В одном варианте осуществления настоящего изобретения, иммуногенные композиции, как описано в настоящем описании, содержат CpG олигонуклеотид в качестве адъюванта. CpG олигонуклеотид, как применяют в настоящем описании, относится к иммуностимулирующему CpG олигодезоксинуклеотиду (CpG ODN), и соответственно, эти термины используют взаимозаменяемо, если не указано иное. Иммуностимулирующие CpG олигодезоксинуклеотиды содержат один или несколько иммуностимулирующих CpG мотивов, которые представляют собой неметилированные цитозин-гуаниновые динуклеотиды, необязательно, в определенных предпочтительных контекстах оснований. Статус метилирования иммуностимулирующего мотива CpG, как правило, касается цитозинового остатка в динуклеотиде. Иммуностимулирующий олигонуклеотид, содержащий по меньшей мере один неметилированный CpG динуклеотид, представляет собой олигонуклеотид, который содержит 5'-неметилированный цитозин, связанный фосфатной связью с 3'-гуанином, и который активирует иммунную систему посредством связывания с Toll-подобным рецептором 9 (TLR-9). В другом варианте осуществления, иммуностимулирующий олигонуклеотид может содержать один или несколько метилированных CpG динуклеотидов, которые могут активировать иммунную систему посредством TLR9, но не так сильно, как если бы CpG мотив(ы) был/были неметилированными. Иммуностимулирующие CpG олигонуклеотиды могут содержать один или несколько палиндромов, которые, в свою очередь, могут включать CpG динуклеотид. CpG олигонуклеотиды описаны в ряде выданных патентов, опубликованных патентных заявок и других публикаций, включая Патенты США No. 6194388; 6207646; 6214806; 6218371; 6239116; и 6339068.

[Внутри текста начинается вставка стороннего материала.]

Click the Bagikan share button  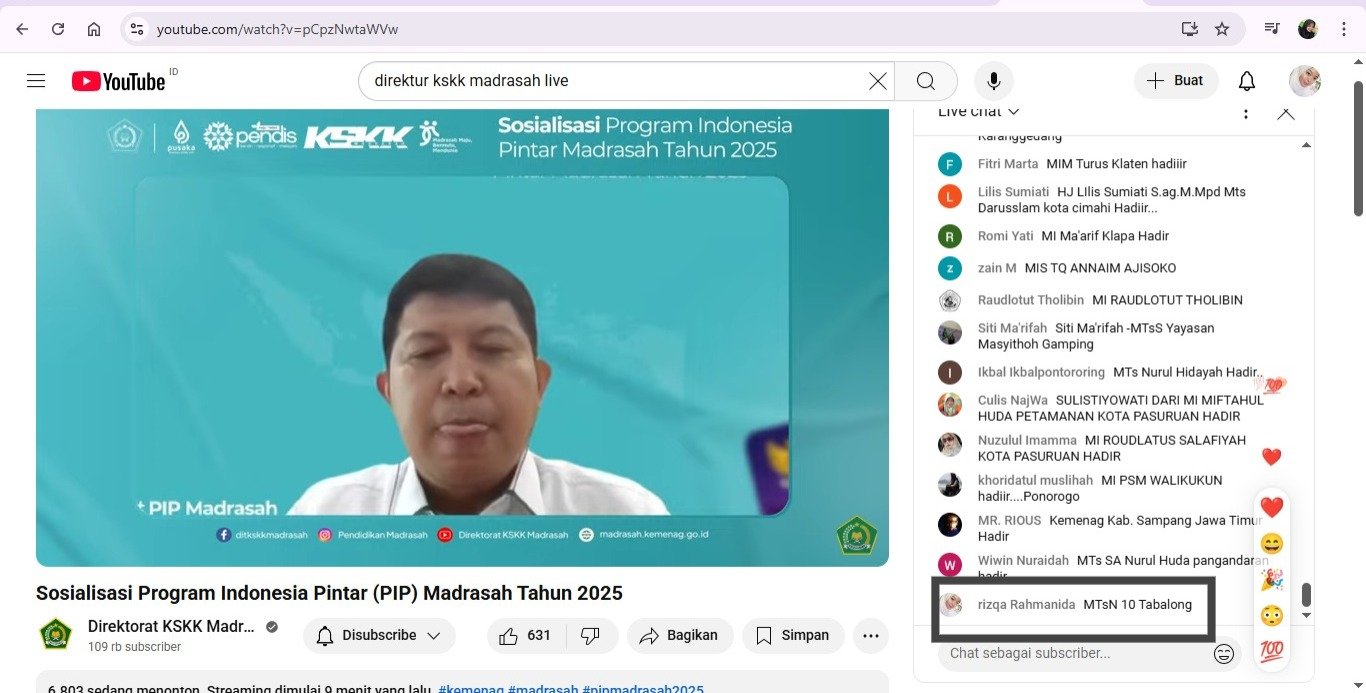coord(679,636)
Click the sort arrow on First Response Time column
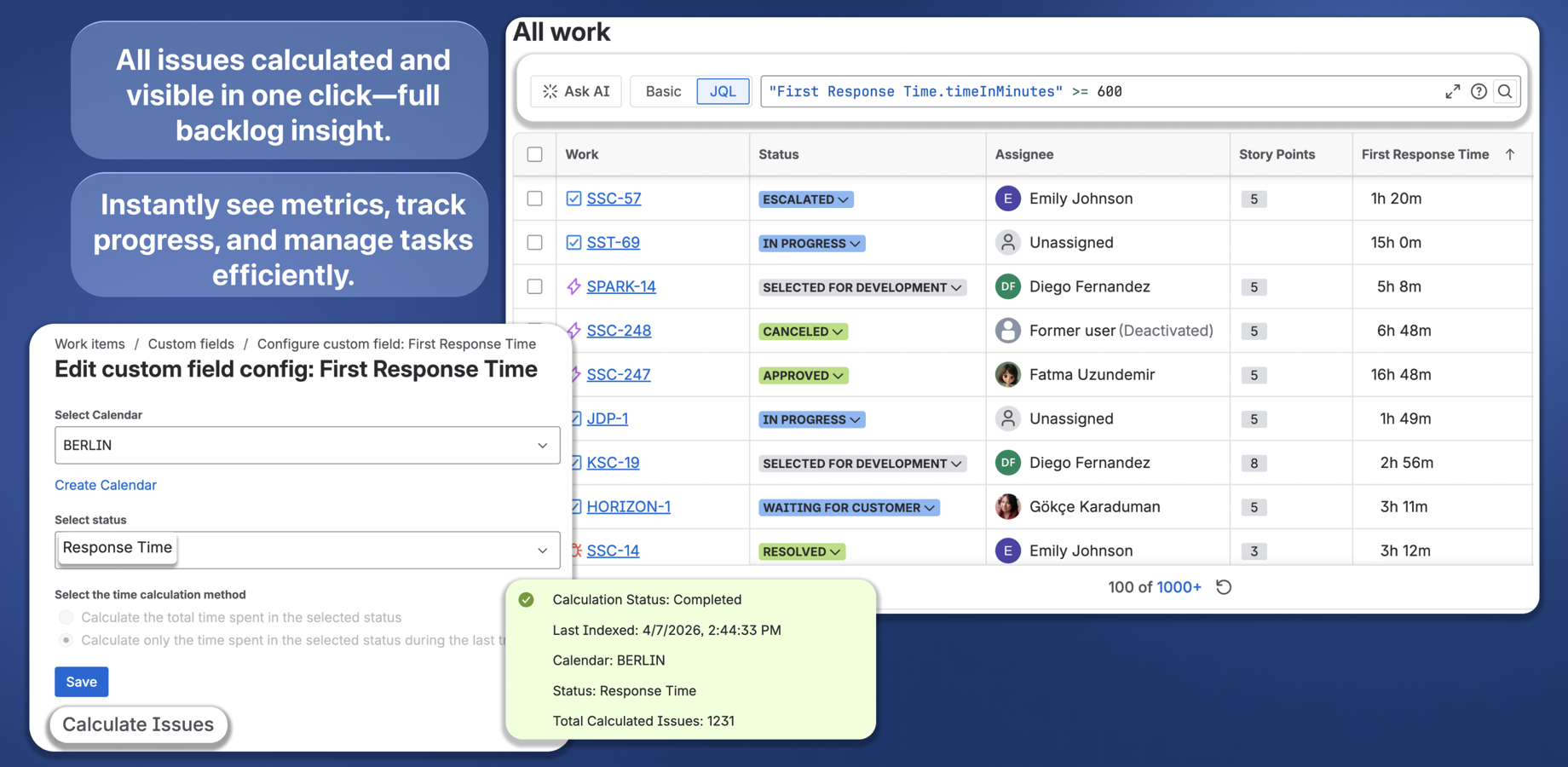This screenshot has width=1568, height=767. pyautogui.click(x=1512, y=154)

В одном варианте осуществления настоящего изобретения, иммуногенные композиции, как описано в настоящем описании, содержат любой из CpG олигонуклеотидов, описанных от страницы 3, строки 22, до страницы 12, строки 36, из WO 2010/125480.

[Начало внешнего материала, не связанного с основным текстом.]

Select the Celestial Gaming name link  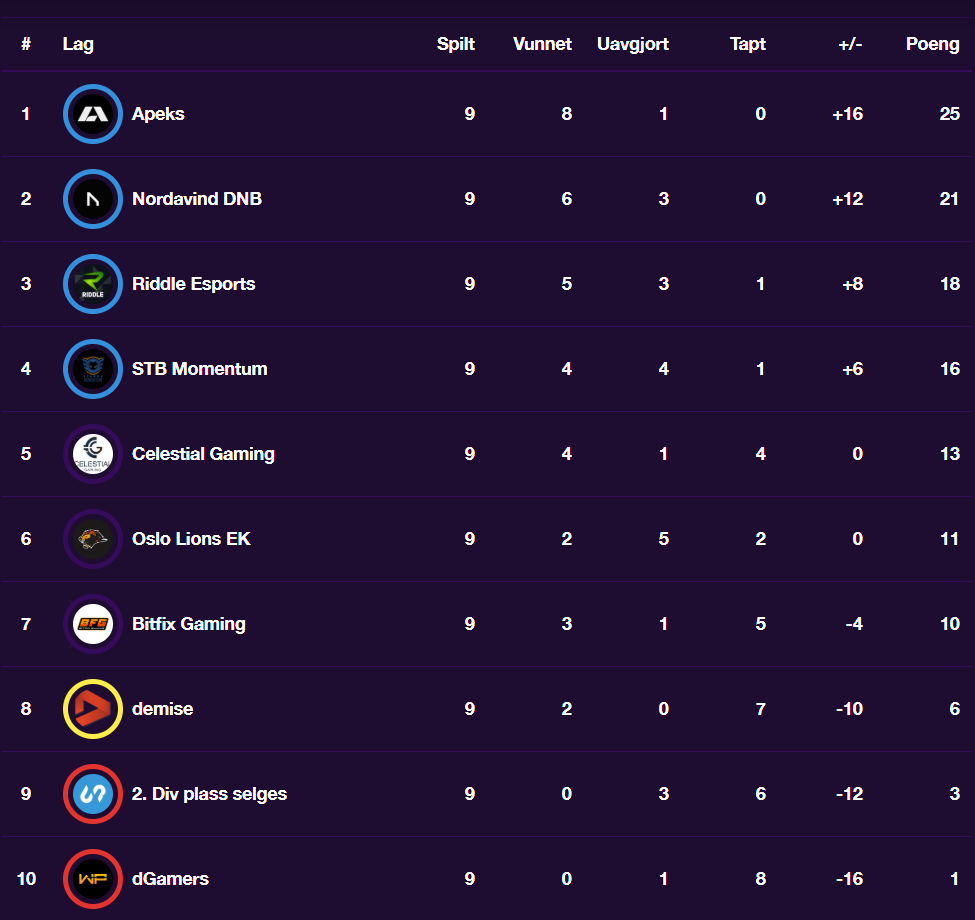pos(203,454)
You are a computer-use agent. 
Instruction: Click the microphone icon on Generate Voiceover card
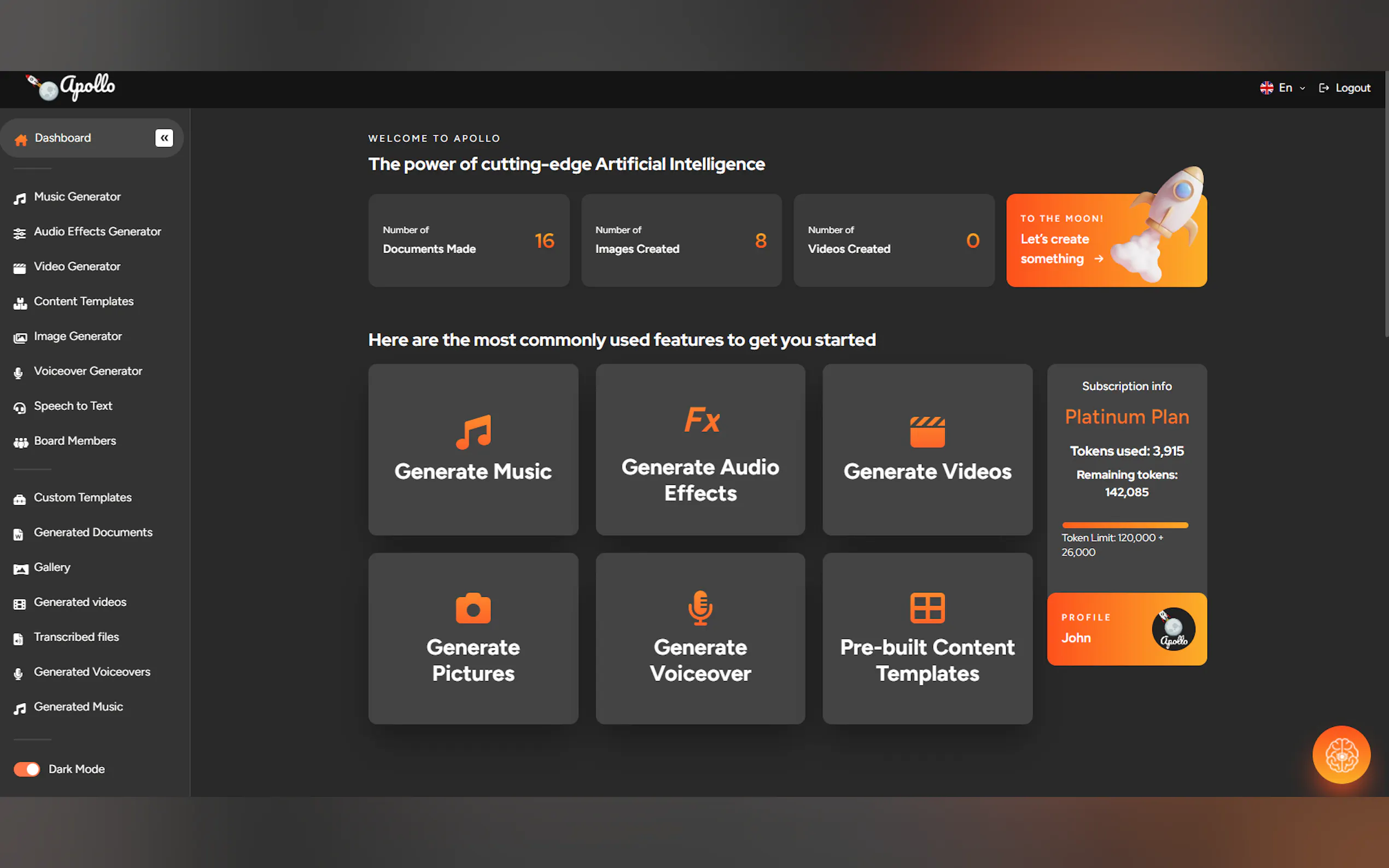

Идентифицированы различные классы иммуностимулирующих CpG олигонуклеотидов. Они обозначены как класс A, B, C и P, и описаны более подробно от страницы 3, строки 22, до страницы 12, строки 36, из WO 2010/125480. Способы по изобретению включают использование этих различных классов иммуностимулирующих CpG олигонуклеотидов.

В одном варианте осуществления настоящего изобретения, иммуногенные композиции, как описано в настоящем описании, содержат CpG олигонуклеотид класса A. В одном варианте осуществления настоящего изобретения, иммуногенные композиции, как описано в настоящем описании, содержат CpG олигонуклеотид класса B.

Последовательности CpG олигонуклеотида класса B по изобретению представляют собой последовательности, широко описанные выше, так же как описанные в опубликованных WO 96/02555, WO 98/18810 и в Патентах США No. 6194388; 6207646; 6214806; 6218371; 6239116; и 6339068. Иллюстративные последовательности включают, но без ограничения, последовательности, описанные в этих более поздних заявках и патентах.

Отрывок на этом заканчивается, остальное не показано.